*Work to complete*.
Format the data as a numbered list, from the line containing "At what coordinates" up to and including the line containing "Looking at the", dropping any blank lines and leaving out the pictures.

*Data in this exercise*.
....

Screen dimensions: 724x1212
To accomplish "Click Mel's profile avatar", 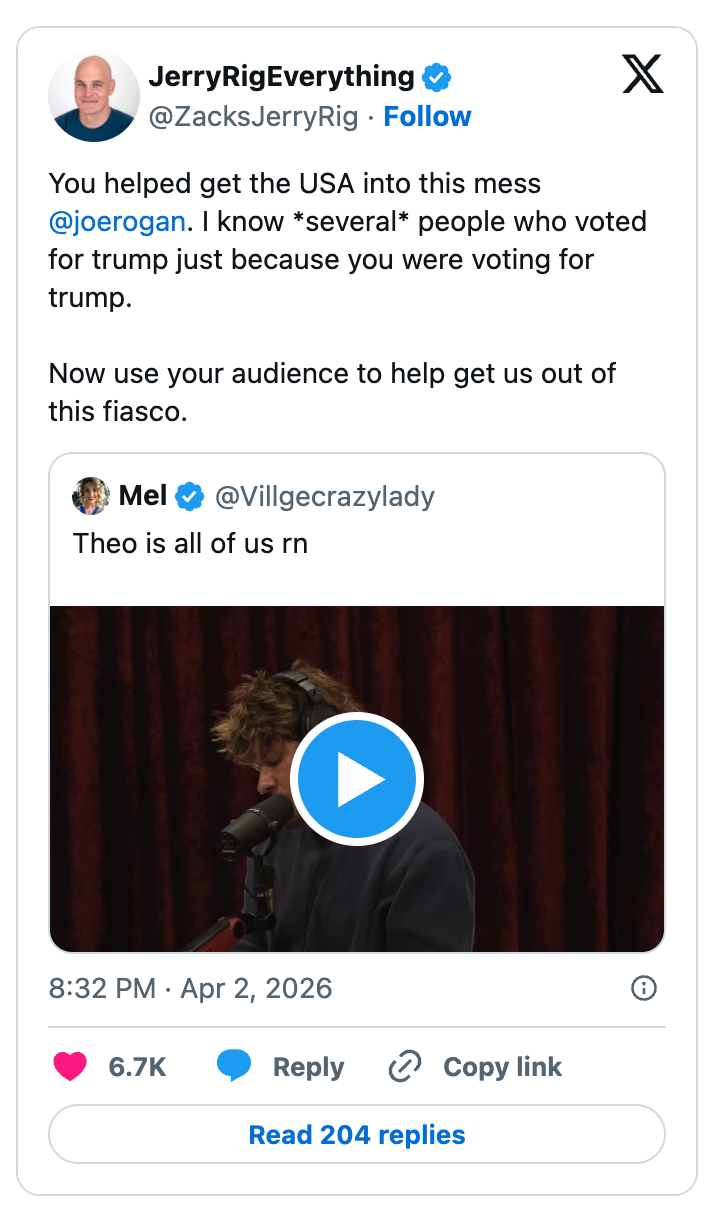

....

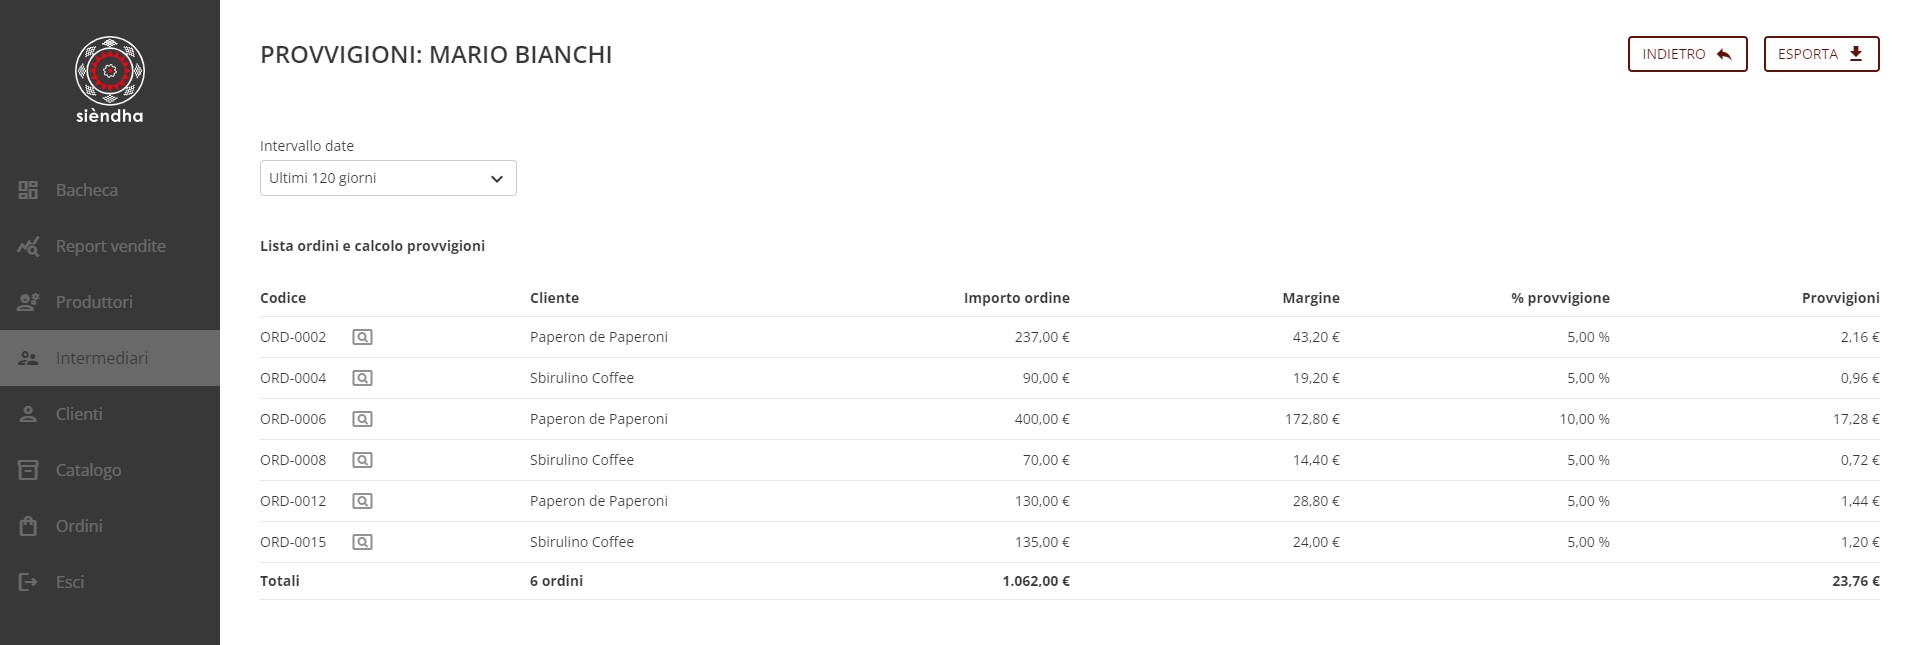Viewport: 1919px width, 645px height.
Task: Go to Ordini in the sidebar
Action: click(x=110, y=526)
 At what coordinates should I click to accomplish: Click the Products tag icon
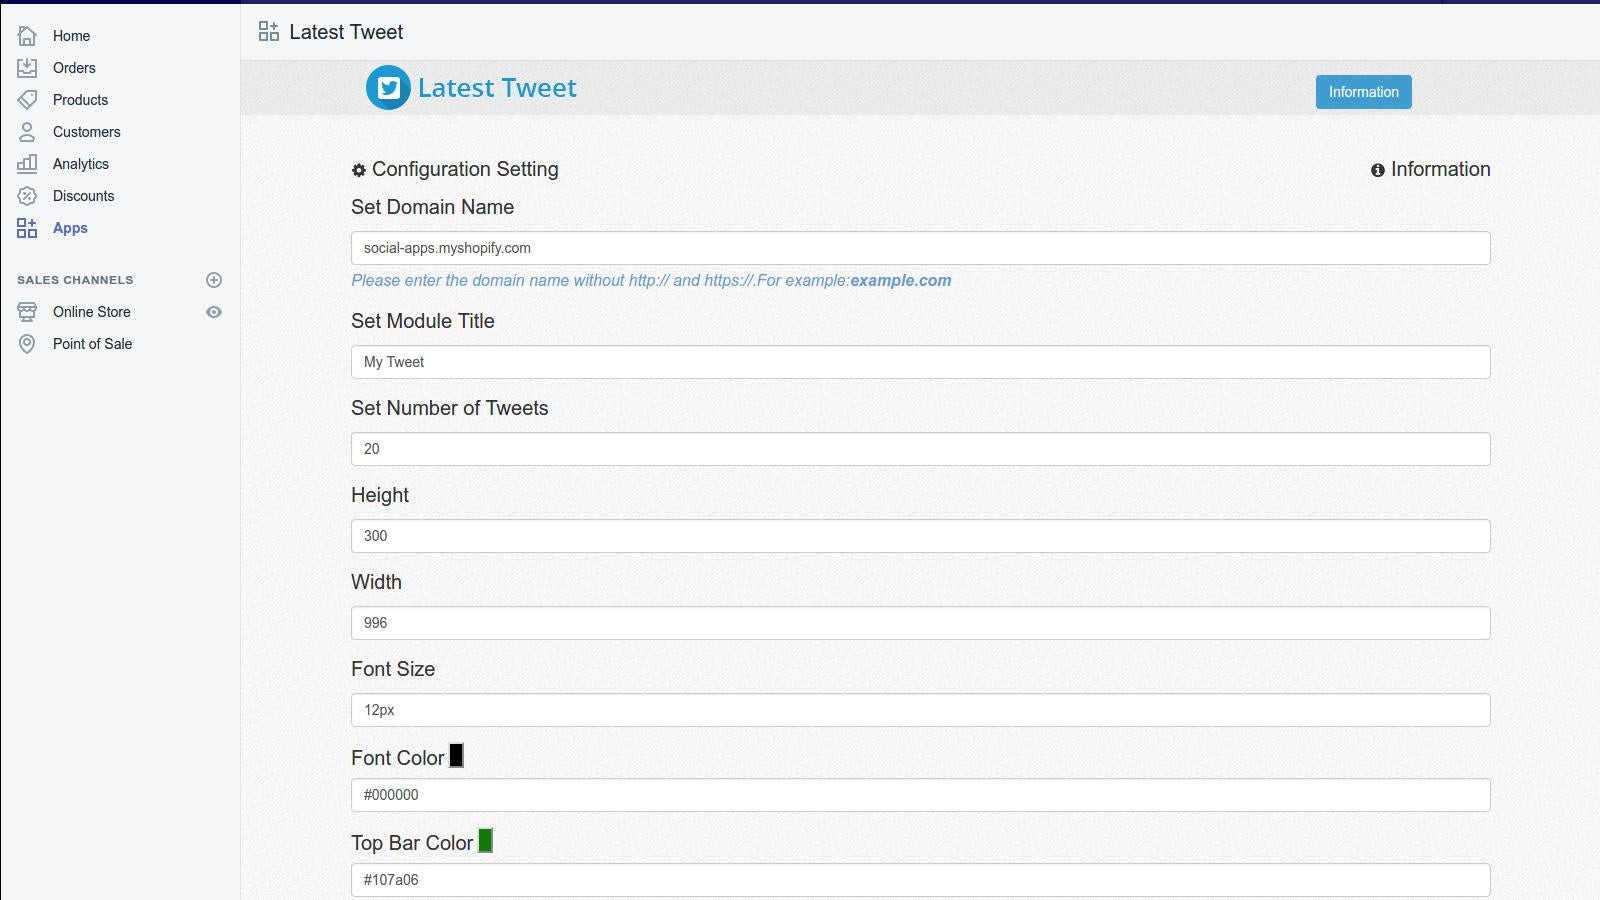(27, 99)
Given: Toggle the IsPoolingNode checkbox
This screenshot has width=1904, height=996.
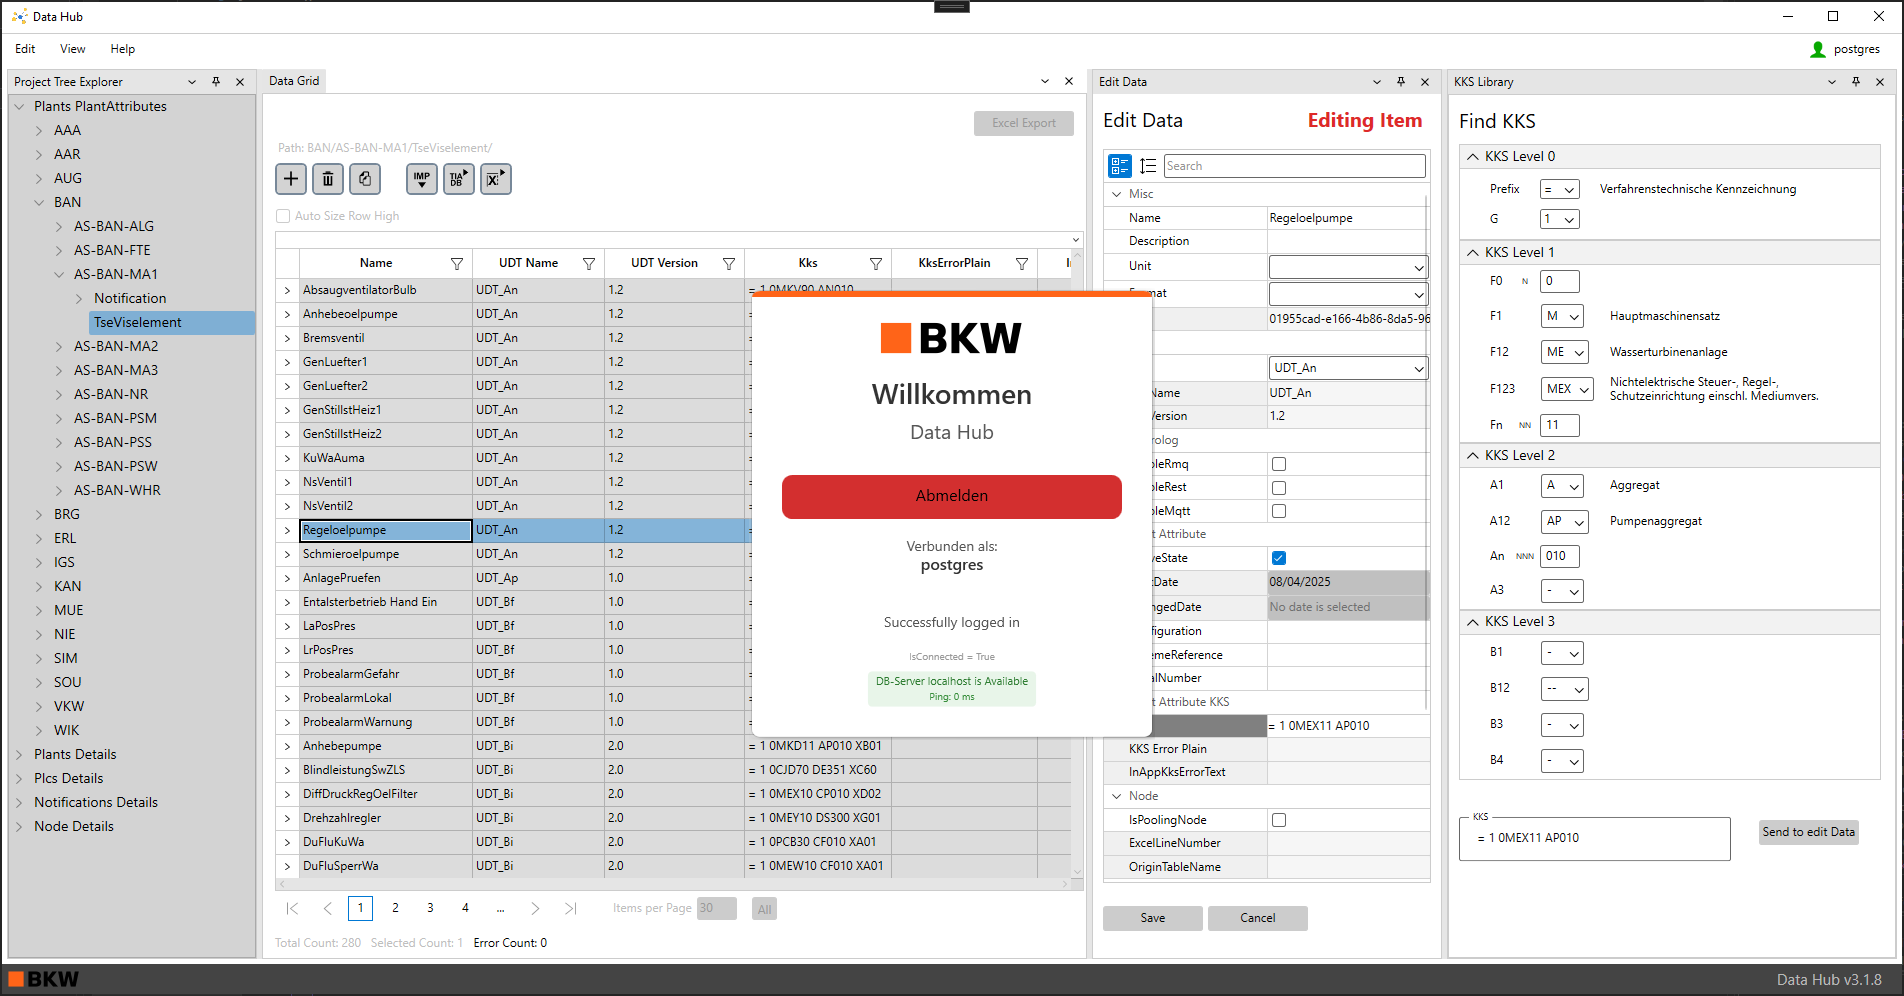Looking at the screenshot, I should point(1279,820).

....

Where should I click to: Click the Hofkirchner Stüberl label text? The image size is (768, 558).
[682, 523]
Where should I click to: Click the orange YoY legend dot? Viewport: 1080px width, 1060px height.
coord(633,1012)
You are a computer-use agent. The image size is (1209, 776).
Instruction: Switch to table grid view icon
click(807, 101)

....

*Answer to the problem*.
1.  At what coordinates should I click to accomplish: Click the Products tag icon
2. (27, 99)
3. Given: Toggle the IsPoolingNode checkbox
4. This screenshot has width=1904, height=996.
5. Looking at the screenshot, I should point(1279,820).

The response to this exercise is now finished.